Exercise requirements -> Show every line below that contains the string "resolution". Case counts.

Material ->
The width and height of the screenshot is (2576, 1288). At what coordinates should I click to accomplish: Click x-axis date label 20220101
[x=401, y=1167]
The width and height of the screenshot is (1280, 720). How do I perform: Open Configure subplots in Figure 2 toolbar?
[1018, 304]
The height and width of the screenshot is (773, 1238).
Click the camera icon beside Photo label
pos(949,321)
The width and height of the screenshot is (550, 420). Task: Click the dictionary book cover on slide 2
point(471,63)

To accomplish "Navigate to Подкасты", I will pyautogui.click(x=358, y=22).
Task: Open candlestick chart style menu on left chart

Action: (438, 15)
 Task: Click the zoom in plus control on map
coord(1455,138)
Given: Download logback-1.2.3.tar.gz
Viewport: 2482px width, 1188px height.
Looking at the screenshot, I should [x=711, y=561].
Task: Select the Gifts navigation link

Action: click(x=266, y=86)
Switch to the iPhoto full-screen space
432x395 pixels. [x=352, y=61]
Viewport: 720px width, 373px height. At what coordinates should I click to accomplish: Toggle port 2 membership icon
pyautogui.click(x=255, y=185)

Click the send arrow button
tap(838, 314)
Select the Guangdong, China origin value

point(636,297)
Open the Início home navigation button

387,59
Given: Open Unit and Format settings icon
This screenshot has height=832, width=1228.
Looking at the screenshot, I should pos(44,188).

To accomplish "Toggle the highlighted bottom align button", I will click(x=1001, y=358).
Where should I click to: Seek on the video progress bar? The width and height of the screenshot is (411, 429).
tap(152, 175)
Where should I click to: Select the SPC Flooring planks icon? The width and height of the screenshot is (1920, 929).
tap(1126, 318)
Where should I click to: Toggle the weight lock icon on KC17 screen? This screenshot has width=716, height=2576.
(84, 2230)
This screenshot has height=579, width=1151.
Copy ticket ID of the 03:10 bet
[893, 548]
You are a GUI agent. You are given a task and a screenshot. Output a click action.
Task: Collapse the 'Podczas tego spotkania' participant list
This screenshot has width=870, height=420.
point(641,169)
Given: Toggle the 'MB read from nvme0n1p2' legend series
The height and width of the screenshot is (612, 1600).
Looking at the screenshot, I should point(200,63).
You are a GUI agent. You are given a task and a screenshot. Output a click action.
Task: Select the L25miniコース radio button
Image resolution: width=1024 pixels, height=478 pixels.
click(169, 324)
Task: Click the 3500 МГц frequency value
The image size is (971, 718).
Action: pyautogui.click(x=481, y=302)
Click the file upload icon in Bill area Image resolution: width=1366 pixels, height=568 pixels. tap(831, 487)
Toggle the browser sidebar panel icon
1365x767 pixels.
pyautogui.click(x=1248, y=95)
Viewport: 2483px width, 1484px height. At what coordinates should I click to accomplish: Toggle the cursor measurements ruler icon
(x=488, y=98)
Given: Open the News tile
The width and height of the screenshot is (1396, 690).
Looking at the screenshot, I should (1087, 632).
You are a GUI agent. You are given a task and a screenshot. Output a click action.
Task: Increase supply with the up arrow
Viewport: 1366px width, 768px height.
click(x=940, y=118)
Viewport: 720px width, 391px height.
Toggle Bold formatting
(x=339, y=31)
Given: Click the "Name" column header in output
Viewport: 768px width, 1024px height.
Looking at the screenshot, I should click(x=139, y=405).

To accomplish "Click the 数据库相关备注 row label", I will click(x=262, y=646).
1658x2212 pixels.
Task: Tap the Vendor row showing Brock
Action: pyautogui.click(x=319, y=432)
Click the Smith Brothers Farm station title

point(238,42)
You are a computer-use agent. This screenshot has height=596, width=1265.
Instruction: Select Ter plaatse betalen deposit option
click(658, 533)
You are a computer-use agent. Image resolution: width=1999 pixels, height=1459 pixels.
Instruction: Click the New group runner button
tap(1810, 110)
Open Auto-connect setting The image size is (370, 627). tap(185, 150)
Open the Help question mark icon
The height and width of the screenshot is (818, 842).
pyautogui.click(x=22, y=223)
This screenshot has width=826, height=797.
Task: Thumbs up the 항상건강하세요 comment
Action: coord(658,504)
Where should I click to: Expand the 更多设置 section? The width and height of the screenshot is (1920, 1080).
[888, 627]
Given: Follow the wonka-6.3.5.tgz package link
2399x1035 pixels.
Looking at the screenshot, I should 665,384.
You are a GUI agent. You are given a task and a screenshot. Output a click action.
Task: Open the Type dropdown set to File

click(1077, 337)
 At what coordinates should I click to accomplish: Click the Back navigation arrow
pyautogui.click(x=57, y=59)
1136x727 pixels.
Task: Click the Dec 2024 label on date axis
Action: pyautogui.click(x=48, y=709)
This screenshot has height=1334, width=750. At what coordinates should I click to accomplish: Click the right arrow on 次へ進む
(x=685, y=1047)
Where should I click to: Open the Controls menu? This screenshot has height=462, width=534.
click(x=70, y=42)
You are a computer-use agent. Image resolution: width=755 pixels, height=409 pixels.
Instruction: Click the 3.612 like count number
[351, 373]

Response to this exercise ->
Image resolution: width=1024 pixels, height=478 pixels.
Click the file upload icon in Bill area Image resolution: width=1366 pixels, height=568 pixels. tap(831, 487)
You are a computer-use agent. Image resolution: width=1999 pixels, height=1459 pixels.
You are a computer-use agent. Image resolution: width=755 pixels, height=409 pixels.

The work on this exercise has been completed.